Het dieet is meer een leefwijze waarbij de ongezonde onderdelen verminderd worden en de gezonde voedingsstoffen hoofdzaak gaan worden. Het dieet of de leefwijze staat omschreven in makersdiet.nl.
Het eten van gezonde vetten en kefir, en het mijden van transvetten, oxidanten en suikers is hierin hoofdzaak. Het hielp mij in ieder geval wel.
Het carpaal tunnelsyndroom kan dan verholpen worden door strek oefeningen van de pols en vingers door ze achterover te buigen zover als mogelijk is, een paar keer per dag. Dan krijgt de carpaaltunnel in je pols meer ruimte en raken de zenuwen daarin niet beklemd. Een en ander is natuurlijk ook op internet verder te bestuderen.

----------


## A.Mels

> Helse pijn! ook in rust! alsof er met een schuurponsje en een brandnetel struik op je afgestroopte vel wordt geschuurd, en het brand afschuwlijk! Het gevoel van 24 uur op een gloeiende plaat te zitten. Ik gebruik tramal, diclofenac en iets tegen zenuw pijn en niks helpt.wat voor soort beweging mag ik blijven doen? is dat nou goed of niet? hoelang duurd de genezing gemiddeld?
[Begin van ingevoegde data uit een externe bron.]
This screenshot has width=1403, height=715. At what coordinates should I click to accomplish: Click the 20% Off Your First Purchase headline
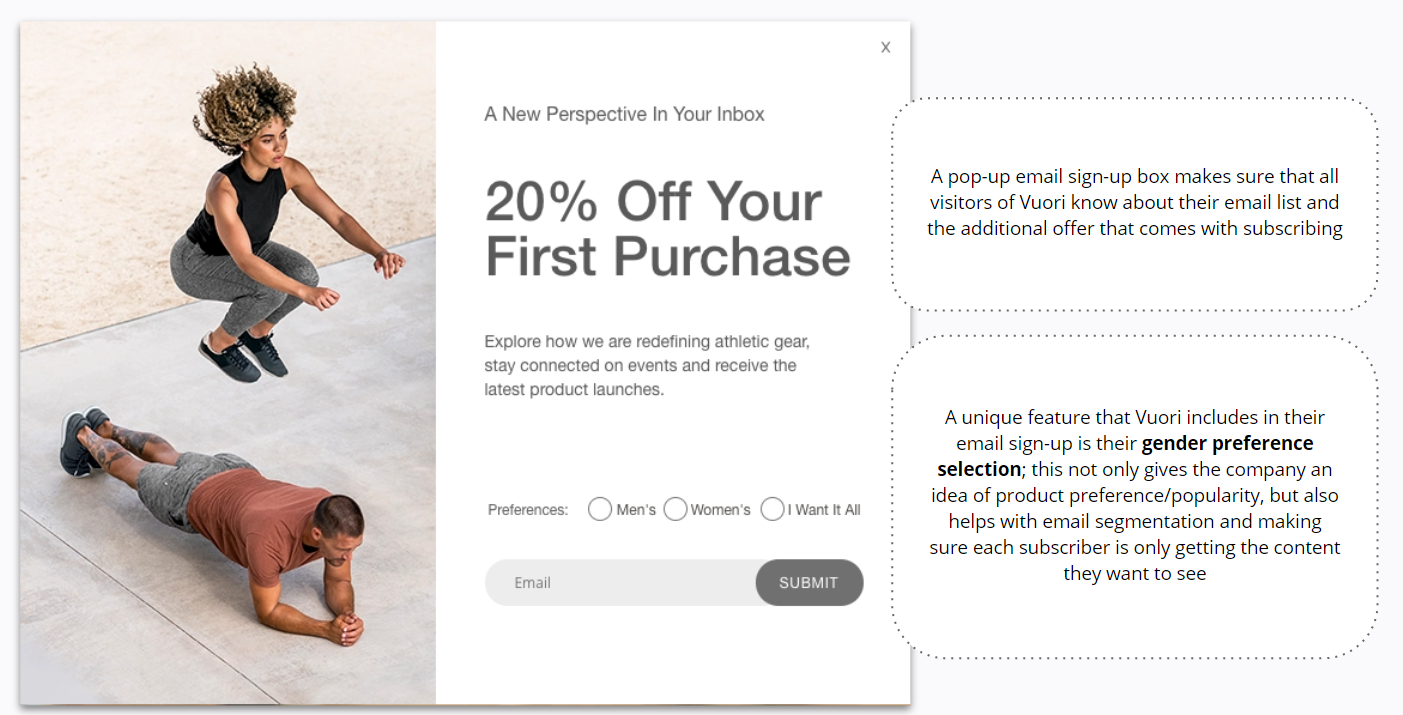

Wanneer kan ik weer zitten op mn bil? En waarom heb ik zo extreem veel( zenuw) afwijkingen in mijn anamnese? (3 x hernia nek,carpaal tunnelsyndroom in hand en voet. ischias, rotater cuff impengment, ehlers danlos) en dus nu weer Meralgia paraesthetica.
> En het is zo balen dat niemand je als ziek ziet, ik oog gezond en beweeg me normaal en praat er niet veel over. De pijn nekt me die is er altijd 24x7 elke seconde van de dag.
> Weet iemand of deze combinatie van symptomen iets betekend?


Hoi,
Misschien heb je een tekenbeet gehad en ben je besmet met de Borreliabacterie (ziekte van Lyme)? 
Als je bij de specialist niet verder komt, zou je Low Dose Naltrexon (LDN) kunnen proberen via een orthomoleculair arts.

sterkte,
Annette

----------